Task
Pick out every row below that contains the string "screenshot", and copy each of those rows in full. Matching is case-sensitive.

═════ Provided material

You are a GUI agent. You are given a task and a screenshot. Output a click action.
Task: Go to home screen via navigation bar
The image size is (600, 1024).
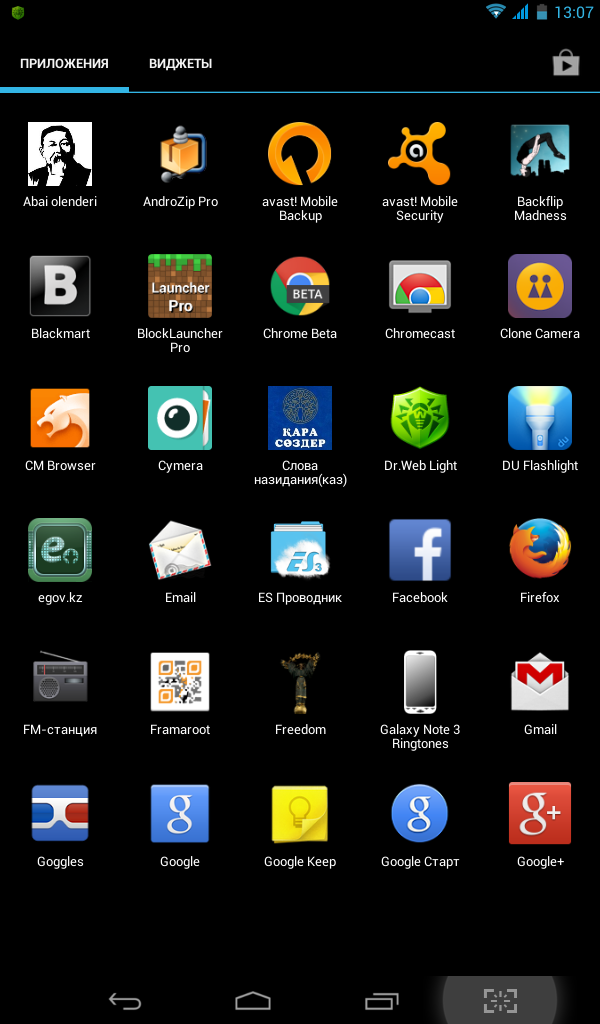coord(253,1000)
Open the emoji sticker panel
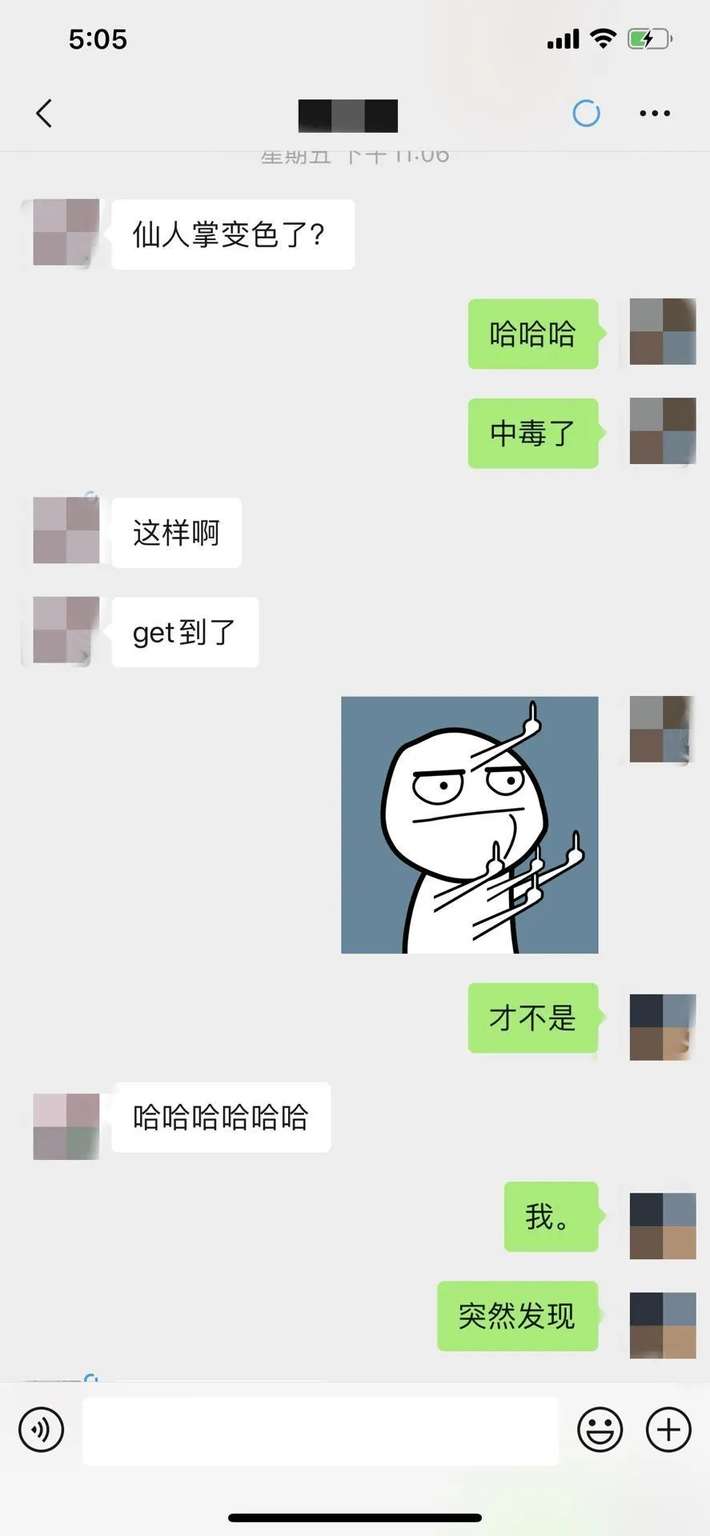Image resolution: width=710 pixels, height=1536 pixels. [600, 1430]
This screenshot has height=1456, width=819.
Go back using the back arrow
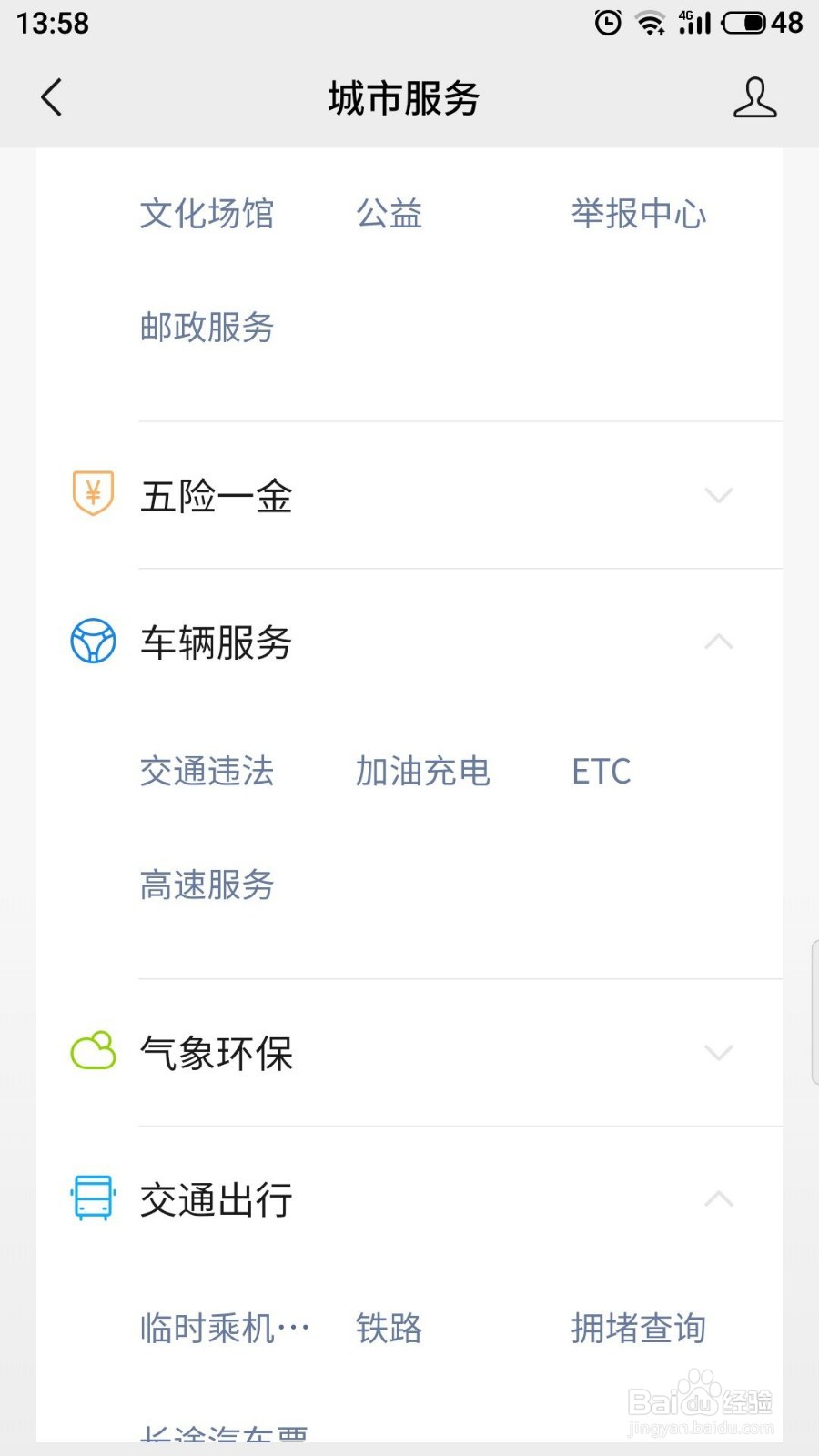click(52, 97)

══════════
═════ Provided material

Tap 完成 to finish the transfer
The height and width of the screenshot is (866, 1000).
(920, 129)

══════════

The answer
You are a GUI agent. You are given a task and a screenshot. Output a click action.
This screenshot has height=1456, width=819.
The height and width of the screenshot is (866, 1000).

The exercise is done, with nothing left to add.